## PROBLEM REQUIREMENTS
Which lines below contain "tweet"? Copy every one of them.

[[ SUPPLIED MATERIAL, beginning ]]

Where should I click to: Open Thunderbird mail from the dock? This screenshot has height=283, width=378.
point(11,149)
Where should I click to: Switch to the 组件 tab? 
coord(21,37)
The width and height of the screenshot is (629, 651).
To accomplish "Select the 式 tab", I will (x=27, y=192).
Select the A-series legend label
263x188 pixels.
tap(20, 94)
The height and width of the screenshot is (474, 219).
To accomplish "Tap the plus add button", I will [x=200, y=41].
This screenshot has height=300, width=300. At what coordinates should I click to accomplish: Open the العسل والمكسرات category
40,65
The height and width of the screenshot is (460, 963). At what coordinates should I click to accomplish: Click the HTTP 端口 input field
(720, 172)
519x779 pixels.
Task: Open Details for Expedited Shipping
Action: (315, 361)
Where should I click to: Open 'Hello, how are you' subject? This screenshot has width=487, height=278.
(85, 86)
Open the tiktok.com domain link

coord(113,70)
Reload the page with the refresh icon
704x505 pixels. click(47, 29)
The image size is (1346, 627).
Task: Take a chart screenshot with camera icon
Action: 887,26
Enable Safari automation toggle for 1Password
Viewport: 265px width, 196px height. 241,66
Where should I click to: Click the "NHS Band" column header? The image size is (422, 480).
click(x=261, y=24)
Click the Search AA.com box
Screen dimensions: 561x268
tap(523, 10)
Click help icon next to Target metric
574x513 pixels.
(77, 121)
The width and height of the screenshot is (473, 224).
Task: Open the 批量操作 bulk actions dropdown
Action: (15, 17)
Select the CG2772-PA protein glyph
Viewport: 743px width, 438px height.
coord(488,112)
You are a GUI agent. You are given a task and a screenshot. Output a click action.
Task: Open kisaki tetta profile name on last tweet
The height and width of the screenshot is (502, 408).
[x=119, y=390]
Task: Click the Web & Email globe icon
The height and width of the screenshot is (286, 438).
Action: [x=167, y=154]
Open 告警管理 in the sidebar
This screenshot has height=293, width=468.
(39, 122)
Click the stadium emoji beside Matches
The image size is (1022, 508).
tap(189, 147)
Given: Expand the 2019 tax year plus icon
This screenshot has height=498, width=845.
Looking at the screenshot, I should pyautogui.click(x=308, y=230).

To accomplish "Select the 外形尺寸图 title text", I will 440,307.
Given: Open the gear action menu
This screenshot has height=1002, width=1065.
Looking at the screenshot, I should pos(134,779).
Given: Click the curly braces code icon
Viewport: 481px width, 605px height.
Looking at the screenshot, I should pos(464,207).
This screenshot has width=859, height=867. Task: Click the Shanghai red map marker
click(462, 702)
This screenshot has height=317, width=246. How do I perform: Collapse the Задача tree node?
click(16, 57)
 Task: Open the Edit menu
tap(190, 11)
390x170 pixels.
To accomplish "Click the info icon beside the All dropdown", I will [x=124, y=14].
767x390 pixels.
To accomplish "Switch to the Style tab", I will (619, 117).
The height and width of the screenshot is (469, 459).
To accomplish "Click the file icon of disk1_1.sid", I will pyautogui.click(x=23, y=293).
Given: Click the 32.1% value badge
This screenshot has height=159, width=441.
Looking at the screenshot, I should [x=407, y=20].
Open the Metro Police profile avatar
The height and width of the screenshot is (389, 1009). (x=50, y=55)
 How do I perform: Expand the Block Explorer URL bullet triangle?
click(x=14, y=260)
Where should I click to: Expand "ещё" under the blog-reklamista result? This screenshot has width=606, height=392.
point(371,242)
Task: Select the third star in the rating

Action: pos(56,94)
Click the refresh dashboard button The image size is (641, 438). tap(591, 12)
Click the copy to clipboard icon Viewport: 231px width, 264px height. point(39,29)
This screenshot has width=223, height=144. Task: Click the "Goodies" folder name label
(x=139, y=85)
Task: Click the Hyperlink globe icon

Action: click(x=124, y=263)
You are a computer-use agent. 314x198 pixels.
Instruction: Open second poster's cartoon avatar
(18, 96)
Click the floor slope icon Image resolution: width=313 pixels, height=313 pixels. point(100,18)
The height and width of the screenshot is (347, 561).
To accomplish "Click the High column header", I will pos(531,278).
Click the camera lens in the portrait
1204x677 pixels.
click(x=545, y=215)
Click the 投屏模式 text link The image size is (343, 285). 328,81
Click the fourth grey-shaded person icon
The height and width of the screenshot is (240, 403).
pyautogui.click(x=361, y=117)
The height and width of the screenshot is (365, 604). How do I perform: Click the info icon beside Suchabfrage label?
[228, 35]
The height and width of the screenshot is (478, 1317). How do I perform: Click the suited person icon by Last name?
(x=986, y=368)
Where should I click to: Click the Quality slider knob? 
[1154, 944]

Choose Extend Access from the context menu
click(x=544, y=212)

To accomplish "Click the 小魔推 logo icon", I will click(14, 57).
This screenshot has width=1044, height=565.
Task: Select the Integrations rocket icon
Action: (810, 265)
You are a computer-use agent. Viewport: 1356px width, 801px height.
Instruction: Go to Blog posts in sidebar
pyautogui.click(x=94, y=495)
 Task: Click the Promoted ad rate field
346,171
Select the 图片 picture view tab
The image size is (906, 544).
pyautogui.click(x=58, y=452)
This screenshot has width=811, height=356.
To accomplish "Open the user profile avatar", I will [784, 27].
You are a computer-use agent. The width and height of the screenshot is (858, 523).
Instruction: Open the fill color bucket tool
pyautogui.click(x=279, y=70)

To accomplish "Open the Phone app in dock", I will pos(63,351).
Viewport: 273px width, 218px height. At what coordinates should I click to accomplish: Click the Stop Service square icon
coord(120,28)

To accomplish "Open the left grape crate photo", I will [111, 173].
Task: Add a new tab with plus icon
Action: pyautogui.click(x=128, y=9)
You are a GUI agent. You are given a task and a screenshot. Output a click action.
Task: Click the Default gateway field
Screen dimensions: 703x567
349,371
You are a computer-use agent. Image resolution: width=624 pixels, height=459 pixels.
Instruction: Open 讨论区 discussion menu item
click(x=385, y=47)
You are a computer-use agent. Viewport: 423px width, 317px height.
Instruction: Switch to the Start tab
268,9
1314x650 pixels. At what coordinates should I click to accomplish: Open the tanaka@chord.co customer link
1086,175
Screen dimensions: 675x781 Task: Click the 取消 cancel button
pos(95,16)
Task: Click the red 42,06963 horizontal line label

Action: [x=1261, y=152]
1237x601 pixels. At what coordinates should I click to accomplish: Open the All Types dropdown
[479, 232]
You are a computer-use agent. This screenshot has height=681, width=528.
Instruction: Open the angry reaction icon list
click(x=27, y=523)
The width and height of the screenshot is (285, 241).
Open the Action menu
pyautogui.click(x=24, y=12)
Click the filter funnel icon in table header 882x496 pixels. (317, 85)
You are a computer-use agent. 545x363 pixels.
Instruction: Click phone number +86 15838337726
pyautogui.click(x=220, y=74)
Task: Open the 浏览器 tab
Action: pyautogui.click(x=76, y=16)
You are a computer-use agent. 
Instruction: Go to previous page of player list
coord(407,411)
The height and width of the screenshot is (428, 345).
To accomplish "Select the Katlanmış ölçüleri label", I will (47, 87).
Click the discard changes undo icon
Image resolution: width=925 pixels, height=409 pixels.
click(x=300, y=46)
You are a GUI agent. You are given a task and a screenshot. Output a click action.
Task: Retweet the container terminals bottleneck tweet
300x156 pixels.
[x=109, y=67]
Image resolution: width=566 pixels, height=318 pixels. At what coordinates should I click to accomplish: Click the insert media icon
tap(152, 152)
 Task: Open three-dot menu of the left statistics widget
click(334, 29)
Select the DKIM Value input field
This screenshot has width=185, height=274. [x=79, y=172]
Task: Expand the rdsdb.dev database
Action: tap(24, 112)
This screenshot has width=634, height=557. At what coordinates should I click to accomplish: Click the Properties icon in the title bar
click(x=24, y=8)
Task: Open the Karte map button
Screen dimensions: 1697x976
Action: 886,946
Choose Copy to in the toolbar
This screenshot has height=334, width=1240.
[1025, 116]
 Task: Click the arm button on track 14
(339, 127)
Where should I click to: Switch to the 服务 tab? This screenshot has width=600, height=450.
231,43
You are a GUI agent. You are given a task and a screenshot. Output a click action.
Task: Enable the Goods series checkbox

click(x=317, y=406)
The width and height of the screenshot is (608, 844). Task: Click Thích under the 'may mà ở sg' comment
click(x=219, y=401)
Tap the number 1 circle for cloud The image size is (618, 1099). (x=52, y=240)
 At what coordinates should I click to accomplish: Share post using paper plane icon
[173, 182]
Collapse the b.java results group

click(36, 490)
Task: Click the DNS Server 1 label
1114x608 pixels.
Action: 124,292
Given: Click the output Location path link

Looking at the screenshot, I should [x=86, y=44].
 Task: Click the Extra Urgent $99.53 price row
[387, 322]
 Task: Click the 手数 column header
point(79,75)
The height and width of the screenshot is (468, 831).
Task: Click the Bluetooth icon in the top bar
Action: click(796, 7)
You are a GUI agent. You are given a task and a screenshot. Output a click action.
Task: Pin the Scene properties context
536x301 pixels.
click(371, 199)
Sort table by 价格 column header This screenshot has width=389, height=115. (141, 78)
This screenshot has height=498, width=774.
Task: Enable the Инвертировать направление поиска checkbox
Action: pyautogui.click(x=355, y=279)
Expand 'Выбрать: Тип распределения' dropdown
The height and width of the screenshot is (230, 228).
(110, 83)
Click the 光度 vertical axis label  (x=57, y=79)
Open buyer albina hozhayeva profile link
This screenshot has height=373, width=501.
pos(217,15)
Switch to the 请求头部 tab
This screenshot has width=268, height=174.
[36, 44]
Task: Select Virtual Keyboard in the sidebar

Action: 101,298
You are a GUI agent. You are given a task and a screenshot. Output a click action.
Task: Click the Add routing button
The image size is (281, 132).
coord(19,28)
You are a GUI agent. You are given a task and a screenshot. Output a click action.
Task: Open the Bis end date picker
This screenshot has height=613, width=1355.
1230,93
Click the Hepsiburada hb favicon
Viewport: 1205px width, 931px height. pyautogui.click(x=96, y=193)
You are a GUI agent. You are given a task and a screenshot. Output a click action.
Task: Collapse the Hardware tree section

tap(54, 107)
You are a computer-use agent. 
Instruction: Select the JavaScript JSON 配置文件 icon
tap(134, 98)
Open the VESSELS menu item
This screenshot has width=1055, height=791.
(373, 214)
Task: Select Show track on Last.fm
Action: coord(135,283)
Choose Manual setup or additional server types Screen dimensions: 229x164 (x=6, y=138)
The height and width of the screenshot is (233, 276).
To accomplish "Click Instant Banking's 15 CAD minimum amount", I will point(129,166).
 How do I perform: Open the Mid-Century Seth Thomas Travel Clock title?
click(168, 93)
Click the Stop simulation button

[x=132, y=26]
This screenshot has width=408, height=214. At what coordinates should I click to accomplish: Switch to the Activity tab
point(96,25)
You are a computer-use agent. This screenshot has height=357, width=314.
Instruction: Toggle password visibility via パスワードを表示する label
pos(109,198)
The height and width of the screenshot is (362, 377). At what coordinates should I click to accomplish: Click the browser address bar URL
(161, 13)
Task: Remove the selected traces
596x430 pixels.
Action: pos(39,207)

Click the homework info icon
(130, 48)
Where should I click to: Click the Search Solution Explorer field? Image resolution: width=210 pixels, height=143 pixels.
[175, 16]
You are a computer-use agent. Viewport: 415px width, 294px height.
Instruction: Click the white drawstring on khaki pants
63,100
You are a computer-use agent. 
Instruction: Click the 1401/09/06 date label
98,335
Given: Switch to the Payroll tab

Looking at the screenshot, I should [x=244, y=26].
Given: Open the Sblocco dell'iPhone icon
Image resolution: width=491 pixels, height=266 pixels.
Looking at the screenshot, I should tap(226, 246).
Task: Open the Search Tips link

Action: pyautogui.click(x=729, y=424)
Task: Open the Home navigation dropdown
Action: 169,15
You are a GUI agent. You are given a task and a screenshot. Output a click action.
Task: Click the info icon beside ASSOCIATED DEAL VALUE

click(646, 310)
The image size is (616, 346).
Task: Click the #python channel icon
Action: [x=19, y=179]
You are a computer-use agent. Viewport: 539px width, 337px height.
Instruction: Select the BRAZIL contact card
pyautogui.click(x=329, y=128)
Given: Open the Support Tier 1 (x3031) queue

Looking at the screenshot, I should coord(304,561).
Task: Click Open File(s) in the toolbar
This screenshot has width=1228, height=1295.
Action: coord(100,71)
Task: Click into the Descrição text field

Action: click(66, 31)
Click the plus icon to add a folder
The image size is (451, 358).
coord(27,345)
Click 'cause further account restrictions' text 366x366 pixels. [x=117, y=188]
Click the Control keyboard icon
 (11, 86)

[[ SUPPLIED MATERIAL, end ]]

## OUTPUT OF THE TASK
Task: Open kisaki tetta profile name on last tweet
Task: Retweet the container terminals bottleneck tweet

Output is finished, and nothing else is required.